Z-Ro & Lil C- Barre Kelly

My dude MAYNHOLUP! hooked me up with this joint last night, and it's amazing. While 7 of the 9 minutes features Lil C, who rhymes solidly over the "Rapper's Delight" beat, the first two minutes belong solely to Z-Ro, who murders this. Between this and the epic "Mo City Don" freestyle, I think we need a mixtape of Z-Ro freestyling over 80s NY rap beats.

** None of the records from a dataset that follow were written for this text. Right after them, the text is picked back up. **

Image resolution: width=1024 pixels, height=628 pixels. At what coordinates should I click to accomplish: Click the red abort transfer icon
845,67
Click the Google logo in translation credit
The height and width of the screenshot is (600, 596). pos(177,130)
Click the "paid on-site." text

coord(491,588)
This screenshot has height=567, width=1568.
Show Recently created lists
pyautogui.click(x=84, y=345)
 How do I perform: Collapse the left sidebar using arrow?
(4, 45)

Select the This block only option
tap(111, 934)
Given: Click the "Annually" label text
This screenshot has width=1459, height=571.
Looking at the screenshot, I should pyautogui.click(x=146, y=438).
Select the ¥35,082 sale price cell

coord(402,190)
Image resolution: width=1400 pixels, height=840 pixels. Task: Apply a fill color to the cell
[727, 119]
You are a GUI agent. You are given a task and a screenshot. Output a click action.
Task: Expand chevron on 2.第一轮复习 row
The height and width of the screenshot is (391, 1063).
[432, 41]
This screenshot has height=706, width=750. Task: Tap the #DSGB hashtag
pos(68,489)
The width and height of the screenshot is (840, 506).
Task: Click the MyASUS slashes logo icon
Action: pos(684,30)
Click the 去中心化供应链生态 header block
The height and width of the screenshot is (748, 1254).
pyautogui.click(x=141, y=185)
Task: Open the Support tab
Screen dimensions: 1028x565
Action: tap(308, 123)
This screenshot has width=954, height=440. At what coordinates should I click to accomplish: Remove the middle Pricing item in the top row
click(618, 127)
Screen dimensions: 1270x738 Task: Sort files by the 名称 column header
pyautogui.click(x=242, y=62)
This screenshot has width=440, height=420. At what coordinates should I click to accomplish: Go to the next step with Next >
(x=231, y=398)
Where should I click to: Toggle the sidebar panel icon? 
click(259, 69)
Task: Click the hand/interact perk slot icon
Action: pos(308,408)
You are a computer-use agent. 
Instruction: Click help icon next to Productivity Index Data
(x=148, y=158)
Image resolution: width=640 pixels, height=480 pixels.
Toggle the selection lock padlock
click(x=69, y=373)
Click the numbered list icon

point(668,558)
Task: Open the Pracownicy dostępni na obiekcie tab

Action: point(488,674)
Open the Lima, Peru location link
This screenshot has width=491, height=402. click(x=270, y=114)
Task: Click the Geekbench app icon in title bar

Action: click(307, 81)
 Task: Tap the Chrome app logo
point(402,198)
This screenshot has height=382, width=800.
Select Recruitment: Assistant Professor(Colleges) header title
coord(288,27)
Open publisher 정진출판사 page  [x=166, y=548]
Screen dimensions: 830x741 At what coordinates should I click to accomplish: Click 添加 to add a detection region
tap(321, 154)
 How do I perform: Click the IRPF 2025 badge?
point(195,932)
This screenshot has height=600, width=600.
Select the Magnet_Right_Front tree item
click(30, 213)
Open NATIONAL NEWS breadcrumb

Wochee feat. Lil Boosie- Rear View

This track's been out for a while I think but was just brought to my attention by Noz a few weeks ago. I can't quit jammin this one either. Wochee's from Carenco, LA, population 6,120. The beat's a bit reminiscent of Plies' "Plenty Money", but Wochee throws a nice hook on it, and Boosie comes through with some pretty ridiculous lines like "Breakin records like that Jamaican when I'm racin' for money". Recommended for sure.

Freddie Gibbs- Slammin'

Str8 Killa No Filla coming soon.

All Star & DJ Burn One- Renaissance Gangster

I haven't listened to this yet but I expect great things. Apparently it's just Starlito and Burn One on this street album. We need to hear more of that. 11 songs, that's it. Quality > Quantity, or as I like to call it, the Illmatic model. Go buy it off iTunes for $7.99. It's the least you could do to support two of the best doing it in the rap game right now.

Davey Boy Smith Presents Era of the Six

Davey Boy Smith from over at Southern Hospitality put together an amazing mix of early Three 6/Memphis rap shit. Definitely worth checking out, as is Southern Hospitality's recent split mixtape with Governed by Loyalty, Southern Loyalty.